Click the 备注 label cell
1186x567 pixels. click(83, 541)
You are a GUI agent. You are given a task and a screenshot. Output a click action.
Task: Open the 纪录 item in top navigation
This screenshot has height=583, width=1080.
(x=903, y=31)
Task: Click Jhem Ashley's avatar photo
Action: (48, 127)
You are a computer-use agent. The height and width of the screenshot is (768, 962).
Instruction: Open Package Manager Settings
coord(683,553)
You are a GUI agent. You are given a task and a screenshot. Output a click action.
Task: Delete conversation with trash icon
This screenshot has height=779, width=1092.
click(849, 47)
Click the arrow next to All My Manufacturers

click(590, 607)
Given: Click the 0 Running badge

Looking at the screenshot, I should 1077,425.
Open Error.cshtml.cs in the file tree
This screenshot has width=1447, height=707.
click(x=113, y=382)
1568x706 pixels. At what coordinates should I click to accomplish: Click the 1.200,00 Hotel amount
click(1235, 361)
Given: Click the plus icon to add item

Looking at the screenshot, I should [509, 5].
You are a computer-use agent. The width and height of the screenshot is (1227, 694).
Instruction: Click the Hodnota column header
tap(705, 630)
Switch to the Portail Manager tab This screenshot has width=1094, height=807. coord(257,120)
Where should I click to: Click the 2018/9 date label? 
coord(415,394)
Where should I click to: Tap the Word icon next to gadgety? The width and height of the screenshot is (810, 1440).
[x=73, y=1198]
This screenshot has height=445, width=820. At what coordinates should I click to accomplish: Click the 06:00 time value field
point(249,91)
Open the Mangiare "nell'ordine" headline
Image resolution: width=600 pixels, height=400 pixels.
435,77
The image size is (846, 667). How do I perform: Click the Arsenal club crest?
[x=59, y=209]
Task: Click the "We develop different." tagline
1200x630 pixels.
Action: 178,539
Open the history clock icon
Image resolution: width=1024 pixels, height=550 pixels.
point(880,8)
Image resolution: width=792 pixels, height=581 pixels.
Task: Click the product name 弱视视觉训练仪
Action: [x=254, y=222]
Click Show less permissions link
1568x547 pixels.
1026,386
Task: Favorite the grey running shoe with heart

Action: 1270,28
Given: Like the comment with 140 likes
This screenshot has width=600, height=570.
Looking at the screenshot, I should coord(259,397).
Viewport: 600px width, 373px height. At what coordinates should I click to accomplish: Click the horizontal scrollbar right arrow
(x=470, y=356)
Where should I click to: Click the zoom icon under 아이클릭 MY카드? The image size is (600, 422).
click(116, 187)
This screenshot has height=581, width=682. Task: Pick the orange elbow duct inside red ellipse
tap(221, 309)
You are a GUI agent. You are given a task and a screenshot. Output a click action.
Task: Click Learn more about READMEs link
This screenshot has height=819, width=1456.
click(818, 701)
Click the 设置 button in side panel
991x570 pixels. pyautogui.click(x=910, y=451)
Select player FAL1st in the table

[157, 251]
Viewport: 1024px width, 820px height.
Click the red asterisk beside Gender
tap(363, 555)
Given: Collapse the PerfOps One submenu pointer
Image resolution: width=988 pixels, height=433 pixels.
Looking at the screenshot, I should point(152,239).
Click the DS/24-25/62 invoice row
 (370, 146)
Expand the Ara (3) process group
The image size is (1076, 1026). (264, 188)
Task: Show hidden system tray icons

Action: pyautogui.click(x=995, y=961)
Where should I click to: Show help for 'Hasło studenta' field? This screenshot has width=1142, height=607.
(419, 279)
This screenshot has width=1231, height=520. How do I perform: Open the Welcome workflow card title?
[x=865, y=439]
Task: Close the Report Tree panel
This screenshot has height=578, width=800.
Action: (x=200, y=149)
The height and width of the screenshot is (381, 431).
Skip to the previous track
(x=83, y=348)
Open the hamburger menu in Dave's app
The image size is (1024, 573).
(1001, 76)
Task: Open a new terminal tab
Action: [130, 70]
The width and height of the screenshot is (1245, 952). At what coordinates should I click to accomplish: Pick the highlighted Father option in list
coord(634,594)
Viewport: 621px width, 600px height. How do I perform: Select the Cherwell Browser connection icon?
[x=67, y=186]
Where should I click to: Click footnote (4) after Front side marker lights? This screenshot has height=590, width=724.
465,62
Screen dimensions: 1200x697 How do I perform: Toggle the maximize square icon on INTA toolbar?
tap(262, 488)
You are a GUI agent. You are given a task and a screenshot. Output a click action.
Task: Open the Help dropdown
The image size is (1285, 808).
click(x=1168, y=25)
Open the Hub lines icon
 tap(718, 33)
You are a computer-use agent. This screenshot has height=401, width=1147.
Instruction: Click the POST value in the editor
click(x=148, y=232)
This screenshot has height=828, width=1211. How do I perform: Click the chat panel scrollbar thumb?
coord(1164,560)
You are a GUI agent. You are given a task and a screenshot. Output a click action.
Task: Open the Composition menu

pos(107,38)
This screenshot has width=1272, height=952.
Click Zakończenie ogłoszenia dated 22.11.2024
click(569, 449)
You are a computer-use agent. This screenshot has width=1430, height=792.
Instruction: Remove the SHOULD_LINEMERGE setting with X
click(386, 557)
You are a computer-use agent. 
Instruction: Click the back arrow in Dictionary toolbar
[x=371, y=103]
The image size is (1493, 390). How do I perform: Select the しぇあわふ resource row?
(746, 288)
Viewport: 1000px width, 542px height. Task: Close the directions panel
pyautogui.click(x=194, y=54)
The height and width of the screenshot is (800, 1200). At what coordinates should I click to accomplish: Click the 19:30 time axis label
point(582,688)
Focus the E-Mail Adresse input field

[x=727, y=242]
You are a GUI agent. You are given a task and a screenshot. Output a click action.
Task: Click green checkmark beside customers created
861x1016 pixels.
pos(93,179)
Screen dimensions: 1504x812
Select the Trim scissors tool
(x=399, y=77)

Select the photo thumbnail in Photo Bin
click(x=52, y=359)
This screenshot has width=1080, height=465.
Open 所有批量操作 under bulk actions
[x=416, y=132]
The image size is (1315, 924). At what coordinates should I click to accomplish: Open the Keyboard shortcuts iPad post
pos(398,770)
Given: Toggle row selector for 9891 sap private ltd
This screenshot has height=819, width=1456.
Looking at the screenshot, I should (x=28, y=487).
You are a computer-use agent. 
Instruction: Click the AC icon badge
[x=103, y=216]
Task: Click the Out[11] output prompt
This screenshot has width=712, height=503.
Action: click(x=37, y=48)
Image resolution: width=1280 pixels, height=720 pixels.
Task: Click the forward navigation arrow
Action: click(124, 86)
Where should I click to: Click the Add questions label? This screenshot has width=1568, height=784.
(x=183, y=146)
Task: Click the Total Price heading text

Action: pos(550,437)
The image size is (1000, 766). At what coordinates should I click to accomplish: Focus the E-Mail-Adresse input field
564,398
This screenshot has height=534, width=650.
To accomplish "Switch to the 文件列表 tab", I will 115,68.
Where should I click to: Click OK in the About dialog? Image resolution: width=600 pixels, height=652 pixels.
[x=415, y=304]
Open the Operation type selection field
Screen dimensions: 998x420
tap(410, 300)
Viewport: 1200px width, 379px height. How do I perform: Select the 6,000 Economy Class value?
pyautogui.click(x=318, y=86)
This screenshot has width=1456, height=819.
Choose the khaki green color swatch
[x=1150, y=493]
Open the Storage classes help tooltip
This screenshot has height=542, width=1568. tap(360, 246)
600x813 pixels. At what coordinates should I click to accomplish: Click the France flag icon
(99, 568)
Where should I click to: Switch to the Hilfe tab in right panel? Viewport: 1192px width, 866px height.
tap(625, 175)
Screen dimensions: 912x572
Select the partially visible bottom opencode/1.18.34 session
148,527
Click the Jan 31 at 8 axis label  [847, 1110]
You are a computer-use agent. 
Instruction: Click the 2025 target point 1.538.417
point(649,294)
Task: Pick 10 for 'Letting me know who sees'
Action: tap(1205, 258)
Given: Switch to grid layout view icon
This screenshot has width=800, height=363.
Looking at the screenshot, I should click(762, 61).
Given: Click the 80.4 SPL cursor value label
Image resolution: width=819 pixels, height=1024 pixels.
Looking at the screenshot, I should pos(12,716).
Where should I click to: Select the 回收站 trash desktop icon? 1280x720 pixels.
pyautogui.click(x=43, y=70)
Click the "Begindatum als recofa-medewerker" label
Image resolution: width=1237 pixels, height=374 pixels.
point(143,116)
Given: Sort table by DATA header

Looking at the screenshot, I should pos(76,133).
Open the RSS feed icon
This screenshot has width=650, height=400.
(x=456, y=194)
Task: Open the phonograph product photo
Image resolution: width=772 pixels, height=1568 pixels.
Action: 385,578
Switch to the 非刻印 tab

################

▸ **TASK PROMPT**
Return a copy of each line in the records above that has "link" in it.

▸ **WRITTEN REPLY**
Click Show less permissions link
Task: Click Learn more about READMEs link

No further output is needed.